[Given exercise] Write the next part of the article on product onboarding, starting right after its last sentence.

Flatten the learning curve: Importance of the on-boarding experience

Prakash Ramakrishnan
Deskera Engineering
5 min readApr 27, 2020

Do you remember being excited about a product that you couldn’t wait to get your hands on?

For me, it was my gaming console. I remember unpacking it and connecting it to my television, but then the tediousness of the software setup left a lot to be desired. The entire process took about thirty minutes, with sign-in errors, systems updates getting downloaded, and the whole system rebooting to accommodate that change.

Praying that I don’t face any more issues or delays, I put my game disc, and in about ten minutes, I was wondering why the consoles or any product for that matter can’t take cues on on-boarding from video games.

Onboarding should have user goals close to their heart. Photo by Kelly Sikkema

Try to list out all the words that come to your mind when you hear on-boarding. Webinars, video tutorials, knowledge base, welcome emails, personalization, tool-tips, light-boxes, wizard ( Did I cover everything? ). Some of the products treat their on-boarding like an afterthought or a checkbox they have to complete. This is a big mistake.

[Provided data]
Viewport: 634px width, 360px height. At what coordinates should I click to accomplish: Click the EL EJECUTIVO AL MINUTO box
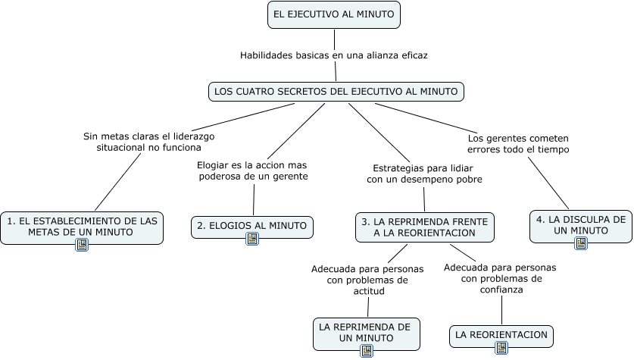(334, 15)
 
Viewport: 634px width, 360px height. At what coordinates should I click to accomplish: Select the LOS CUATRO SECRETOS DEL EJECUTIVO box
(336, 92)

[Response to the exercise]
The importance of doing on-boarding right

“100% of your users will always hit on-boarding, but 100% will never hit the entire product.”

On-boarding is the first interaction your user have with the product, and the first impression is vital. Make the user understand the feature(s) before opening up the entire product, ease them into the complexity while guiding them at all times and you have a customer.

On-boarding is a significant opportunity to utilize your user’s ultimate high motivation level. Use the on-boarding experience to enhance user experience and drive conversions. For B2B growth, a company can only hire so many salespeople, customer success and support personnel to deal with the backlog; on-boarding can alleviate the task load for all these teams.

Tip: Once you have an on-boarding flow in place, track it and keep iterating; this will allow you to fine tune the user experience and engagement with the product.

On-boarding Methodologies

Let’s now jump back to video games and observe two primary methods through which on-boarding is executed to flatten the learning curve.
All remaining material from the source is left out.